Work instruction 1: Using the canal passage below, mark each statement yes or no and quote the words from it that settle the matter: (a) The feeder canal drew its water from the Tigris at Dur al-Arabaya near Samarra. (b) The al-Ma'muni was the largest of the three smaller canals. (c) The Abu al-Jund was built under Harun al-Rashid.
Work instruction 2:
Answer from the canal passage below:
(a) Who described the three sections of the main canal in detail, and in what work?
(b) To which river, and at what place, did the initial feeder canal carry its water?
(c) What does the name Yahudi mean?

Extract provided:

%%

In medieval times, the main canal was divided into three sections, described in detail by al-Hamawi, in his Mu'jam al-Buldan. The initial feeder canal drawing water from the Tigris at Dur al-Arabaya near Samarra and carrying it to the Diyala at Ba'quba was called al-katul al-kisrawi ('the Cut of Khosrau'). During its course, it was joined by three smaller canals taken from the Tigris, the Yahudi ('of the Jews'), the al-Ma'muni, named after Caliph al-Ma'mun, and the largest of the three, the Abu al-Jund ('father of the army'), built under Harun al-Rashid.

%%

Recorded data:

%%

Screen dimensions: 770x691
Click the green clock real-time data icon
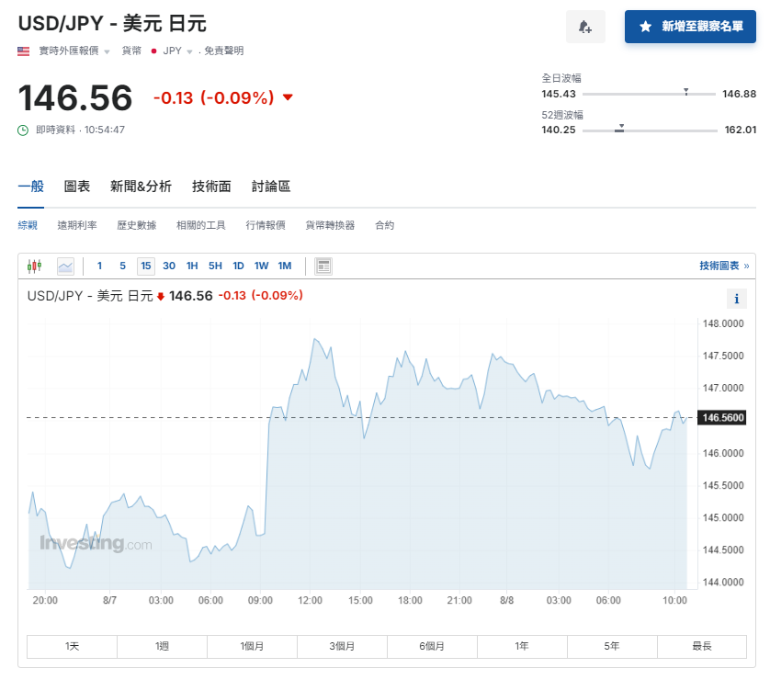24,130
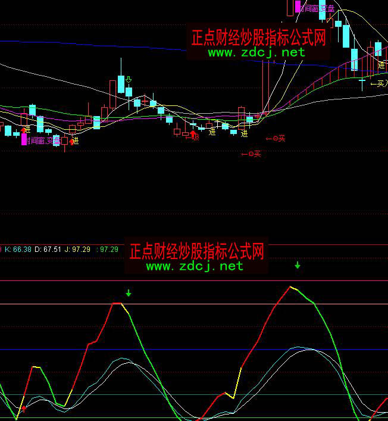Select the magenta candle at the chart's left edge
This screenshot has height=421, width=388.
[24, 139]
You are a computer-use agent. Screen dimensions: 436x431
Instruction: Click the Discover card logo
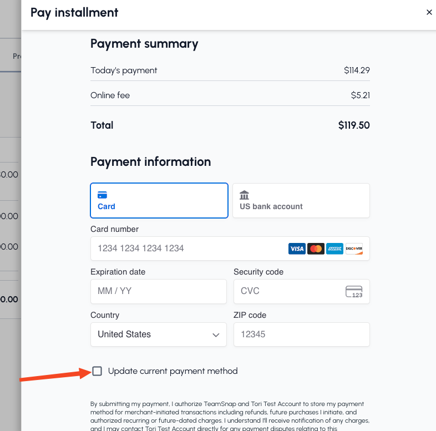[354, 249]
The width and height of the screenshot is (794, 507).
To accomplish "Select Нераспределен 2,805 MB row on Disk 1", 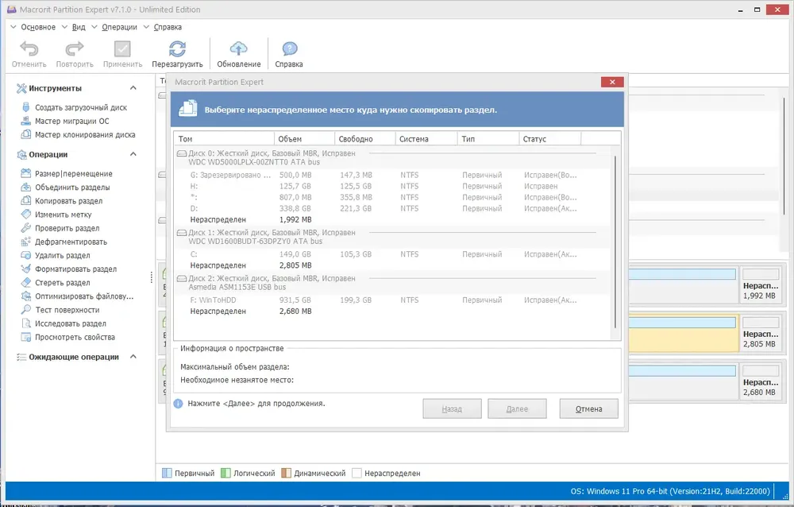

%%

Written response 1:
(a) Yes: "drawing water from the Tigris at Dur al-Arabaya near Samarra"
(b) No: "the largest of the three, the Abu al-Jund ('father of the army')"
(c) Yes: "the Abu al-Jund ('father of the army'), built under Harun al-Rashid"

Written response 2:
(a) al-Hamawi, in his Mu'jam al-Buldan
(b) The Diyala, at Ba'quba
(c) 'of the Jews'